In the clouded leopard and tiger, it has been observed that females often express this vocalization during estrous. This has also been noted in snow leopards, and is on occasion used by females to initiate mating with a male. It is frequently used by felid mothers when returning to her den in greeting to her cubs, and the cubs begin to produce this vocalization at around 5 weeks in snow leopards.

== Significance ==
This vocalization is distinct from friendly and non-threatening vocalizations produced by other felids, and thus has been described as a behavioural apomorphy. This distinction has been useful in determining evolutionary relationships between members of the family Felidae.

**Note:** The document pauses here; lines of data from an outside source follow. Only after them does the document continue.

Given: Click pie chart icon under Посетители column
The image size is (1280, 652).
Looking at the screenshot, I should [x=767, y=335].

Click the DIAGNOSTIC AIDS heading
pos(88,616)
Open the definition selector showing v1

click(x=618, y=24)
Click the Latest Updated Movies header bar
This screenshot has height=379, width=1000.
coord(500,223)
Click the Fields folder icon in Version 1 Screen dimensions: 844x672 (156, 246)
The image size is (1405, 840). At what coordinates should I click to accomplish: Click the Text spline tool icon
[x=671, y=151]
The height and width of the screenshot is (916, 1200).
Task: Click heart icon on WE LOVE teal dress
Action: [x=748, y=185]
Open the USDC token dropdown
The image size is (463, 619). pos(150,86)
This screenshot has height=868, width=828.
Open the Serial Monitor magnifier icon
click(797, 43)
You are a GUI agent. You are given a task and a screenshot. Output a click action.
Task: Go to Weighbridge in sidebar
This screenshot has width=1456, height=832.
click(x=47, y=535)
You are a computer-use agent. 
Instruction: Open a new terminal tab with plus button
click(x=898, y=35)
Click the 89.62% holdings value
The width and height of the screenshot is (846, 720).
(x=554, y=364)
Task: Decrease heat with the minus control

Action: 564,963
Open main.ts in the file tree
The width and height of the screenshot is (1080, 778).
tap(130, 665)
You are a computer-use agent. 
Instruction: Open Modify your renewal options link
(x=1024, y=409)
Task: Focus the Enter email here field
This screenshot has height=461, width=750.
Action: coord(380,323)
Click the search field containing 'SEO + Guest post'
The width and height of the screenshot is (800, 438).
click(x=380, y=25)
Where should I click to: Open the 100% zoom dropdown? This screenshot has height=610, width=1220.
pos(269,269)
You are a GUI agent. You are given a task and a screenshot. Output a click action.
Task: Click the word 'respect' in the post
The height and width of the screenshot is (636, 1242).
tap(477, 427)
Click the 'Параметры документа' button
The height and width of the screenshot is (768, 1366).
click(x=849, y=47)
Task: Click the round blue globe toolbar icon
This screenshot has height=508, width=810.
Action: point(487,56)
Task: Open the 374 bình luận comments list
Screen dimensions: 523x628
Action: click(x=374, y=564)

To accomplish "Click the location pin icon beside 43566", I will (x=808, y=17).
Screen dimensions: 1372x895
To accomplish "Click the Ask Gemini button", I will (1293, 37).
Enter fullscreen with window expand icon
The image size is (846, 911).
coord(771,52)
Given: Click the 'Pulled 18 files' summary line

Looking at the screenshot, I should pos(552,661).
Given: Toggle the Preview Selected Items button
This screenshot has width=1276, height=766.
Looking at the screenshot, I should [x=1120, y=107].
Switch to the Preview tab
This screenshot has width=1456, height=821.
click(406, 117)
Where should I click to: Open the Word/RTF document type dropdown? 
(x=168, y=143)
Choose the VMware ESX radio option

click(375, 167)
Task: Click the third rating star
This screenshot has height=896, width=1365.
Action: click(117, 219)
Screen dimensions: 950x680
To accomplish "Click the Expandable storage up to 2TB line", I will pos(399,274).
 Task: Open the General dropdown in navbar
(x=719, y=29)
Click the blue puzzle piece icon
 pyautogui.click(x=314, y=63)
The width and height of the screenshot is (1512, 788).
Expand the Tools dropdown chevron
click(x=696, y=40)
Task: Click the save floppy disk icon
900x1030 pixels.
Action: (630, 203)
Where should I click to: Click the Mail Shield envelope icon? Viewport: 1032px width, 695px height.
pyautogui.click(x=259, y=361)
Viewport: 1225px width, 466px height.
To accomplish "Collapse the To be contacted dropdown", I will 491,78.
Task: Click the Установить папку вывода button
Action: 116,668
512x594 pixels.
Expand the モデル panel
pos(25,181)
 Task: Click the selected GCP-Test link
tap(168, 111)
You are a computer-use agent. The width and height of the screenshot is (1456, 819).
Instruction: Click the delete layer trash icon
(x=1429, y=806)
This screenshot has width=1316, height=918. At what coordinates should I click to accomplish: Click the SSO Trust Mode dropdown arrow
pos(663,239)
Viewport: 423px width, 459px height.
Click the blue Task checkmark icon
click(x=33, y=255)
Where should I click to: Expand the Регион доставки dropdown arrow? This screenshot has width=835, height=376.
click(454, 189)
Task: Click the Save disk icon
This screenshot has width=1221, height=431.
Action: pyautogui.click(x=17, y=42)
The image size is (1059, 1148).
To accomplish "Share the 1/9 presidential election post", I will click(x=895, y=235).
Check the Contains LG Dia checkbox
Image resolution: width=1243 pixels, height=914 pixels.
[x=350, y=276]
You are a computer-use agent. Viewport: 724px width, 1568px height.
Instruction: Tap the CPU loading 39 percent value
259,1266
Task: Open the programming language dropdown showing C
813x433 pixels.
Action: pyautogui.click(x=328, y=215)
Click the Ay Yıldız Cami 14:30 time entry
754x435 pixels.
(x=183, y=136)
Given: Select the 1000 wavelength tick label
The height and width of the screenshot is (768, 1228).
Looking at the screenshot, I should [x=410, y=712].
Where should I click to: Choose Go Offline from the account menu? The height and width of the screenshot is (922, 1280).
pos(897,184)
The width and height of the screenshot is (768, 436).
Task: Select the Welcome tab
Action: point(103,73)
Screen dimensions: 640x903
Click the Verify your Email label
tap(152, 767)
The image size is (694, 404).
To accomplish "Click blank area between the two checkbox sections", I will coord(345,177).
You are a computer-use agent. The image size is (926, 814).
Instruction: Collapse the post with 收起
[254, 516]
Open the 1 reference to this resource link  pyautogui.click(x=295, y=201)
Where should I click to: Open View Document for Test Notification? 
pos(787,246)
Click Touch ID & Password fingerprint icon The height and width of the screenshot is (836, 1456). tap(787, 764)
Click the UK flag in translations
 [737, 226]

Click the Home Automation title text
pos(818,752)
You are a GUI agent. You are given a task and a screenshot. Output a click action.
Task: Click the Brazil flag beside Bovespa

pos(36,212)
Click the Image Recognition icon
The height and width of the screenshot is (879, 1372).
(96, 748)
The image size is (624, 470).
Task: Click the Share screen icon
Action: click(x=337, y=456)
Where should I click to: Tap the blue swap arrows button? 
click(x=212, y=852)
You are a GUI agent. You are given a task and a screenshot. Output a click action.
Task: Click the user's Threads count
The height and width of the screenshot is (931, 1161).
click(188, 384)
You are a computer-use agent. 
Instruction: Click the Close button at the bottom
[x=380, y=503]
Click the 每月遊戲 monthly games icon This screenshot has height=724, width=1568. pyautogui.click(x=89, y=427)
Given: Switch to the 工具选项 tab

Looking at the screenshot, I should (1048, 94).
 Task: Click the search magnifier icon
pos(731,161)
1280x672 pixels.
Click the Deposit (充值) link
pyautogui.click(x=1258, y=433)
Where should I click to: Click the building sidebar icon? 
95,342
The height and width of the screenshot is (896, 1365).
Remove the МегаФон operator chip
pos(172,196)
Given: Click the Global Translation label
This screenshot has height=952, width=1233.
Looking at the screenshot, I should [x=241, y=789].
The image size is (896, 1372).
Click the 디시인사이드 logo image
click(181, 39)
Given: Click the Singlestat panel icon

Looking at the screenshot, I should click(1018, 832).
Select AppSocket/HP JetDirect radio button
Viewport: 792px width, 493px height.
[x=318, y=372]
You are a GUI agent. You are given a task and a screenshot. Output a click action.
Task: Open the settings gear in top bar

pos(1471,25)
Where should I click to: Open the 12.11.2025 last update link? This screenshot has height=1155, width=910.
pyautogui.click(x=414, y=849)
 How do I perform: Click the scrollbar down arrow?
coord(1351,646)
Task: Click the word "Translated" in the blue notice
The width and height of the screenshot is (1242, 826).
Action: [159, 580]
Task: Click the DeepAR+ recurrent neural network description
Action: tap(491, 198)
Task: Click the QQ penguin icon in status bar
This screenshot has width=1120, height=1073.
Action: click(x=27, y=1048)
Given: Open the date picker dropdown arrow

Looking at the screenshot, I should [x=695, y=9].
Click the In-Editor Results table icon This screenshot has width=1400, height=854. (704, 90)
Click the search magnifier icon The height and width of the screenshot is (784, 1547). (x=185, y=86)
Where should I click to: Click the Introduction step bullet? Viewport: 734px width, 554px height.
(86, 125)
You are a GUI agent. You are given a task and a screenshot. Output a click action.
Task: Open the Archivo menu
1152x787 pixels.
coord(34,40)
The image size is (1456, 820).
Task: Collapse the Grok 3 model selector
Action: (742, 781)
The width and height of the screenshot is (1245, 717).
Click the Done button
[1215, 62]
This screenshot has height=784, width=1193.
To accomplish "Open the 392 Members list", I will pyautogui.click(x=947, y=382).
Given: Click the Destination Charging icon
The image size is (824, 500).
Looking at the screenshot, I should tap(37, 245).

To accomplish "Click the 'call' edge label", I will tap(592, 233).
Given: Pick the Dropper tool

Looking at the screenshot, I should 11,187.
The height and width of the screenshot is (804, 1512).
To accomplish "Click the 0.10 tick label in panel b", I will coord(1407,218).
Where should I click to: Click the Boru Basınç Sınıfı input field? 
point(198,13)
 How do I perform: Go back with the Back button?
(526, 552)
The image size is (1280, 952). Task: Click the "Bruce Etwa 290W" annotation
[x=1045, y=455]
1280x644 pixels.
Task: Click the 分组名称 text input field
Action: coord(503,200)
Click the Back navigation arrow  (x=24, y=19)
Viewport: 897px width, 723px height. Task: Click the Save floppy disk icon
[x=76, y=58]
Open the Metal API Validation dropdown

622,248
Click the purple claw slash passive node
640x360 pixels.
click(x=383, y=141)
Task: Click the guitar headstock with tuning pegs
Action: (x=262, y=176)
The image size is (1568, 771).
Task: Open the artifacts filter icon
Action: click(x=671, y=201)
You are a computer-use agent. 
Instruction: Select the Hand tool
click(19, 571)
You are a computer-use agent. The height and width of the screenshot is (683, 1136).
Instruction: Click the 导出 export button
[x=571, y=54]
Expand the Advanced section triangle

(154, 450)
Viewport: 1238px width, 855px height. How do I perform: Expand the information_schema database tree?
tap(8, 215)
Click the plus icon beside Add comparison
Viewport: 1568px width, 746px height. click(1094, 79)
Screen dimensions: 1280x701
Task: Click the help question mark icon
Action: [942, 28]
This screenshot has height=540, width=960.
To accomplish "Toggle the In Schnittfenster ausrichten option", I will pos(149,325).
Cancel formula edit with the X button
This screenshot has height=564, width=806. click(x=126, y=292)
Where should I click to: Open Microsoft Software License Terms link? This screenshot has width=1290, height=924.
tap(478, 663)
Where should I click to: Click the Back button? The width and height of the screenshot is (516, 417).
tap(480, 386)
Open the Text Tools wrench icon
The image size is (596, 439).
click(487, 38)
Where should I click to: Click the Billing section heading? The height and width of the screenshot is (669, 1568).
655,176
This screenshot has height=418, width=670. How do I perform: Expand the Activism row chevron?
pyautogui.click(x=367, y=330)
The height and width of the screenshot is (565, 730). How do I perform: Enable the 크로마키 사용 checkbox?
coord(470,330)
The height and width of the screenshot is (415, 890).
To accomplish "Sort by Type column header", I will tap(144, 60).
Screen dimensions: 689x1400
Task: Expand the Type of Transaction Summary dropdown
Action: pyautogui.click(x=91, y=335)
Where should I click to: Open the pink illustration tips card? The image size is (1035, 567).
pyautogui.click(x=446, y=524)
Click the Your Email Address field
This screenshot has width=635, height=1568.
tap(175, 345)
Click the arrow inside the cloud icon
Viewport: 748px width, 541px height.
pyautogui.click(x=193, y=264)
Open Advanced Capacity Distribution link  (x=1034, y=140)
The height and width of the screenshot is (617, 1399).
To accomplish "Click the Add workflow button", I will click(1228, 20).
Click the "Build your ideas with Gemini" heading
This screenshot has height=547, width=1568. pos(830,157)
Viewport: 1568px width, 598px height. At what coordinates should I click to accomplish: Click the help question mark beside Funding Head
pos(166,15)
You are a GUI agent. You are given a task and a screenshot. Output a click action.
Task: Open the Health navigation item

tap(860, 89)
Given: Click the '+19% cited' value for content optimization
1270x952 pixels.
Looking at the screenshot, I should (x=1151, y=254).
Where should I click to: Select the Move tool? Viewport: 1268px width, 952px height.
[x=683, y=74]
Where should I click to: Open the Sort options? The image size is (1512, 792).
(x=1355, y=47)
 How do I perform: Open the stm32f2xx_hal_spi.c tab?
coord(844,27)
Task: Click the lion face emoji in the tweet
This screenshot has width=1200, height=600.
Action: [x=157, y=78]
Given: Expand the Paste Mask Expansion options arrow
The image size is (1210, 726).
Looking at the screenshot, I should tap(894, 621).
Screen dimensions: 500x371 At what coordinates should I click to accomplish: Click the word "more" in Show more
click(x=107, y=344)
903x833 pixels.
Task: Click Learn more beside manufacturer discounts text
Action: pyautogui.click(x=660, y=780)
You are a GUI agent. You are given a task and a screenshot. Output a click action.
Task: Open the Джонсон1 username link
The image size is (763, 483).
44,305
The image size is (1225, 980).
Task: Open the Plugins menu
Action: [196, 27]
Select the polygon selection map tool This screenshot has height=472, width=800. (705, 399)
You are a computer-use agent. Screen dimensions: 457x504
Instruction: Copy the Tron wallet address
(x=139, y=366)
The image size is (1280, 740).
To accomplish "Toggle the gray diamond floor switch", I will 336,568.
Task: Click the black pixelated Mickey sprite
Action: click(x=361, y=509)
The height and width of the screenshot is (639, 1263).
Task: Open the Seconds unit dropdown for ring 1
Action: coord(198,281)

Prusten may be able to serve as an indication of well-being. It is also valuable for conservation purposes, along with other unique felid vocalizations, and may enable the location and monitoring of both individuals and populations in their habitats. Ongoing studies seek to determine if there are individual differences in the acoustic pattern of tiger vocalizations that would aid in monitoring and conservation practices. This hypothesis is the basis of The Prusten Project, which analyses individual tiger calls with the goal of developing and implementing non-invasive monitoring systems as a conservation tool.

==In non-felids==
Chuffing has also been recorded in polar bears. Unlike in cats, polar bears do not chuff through the nostrils but through a partially open mouth.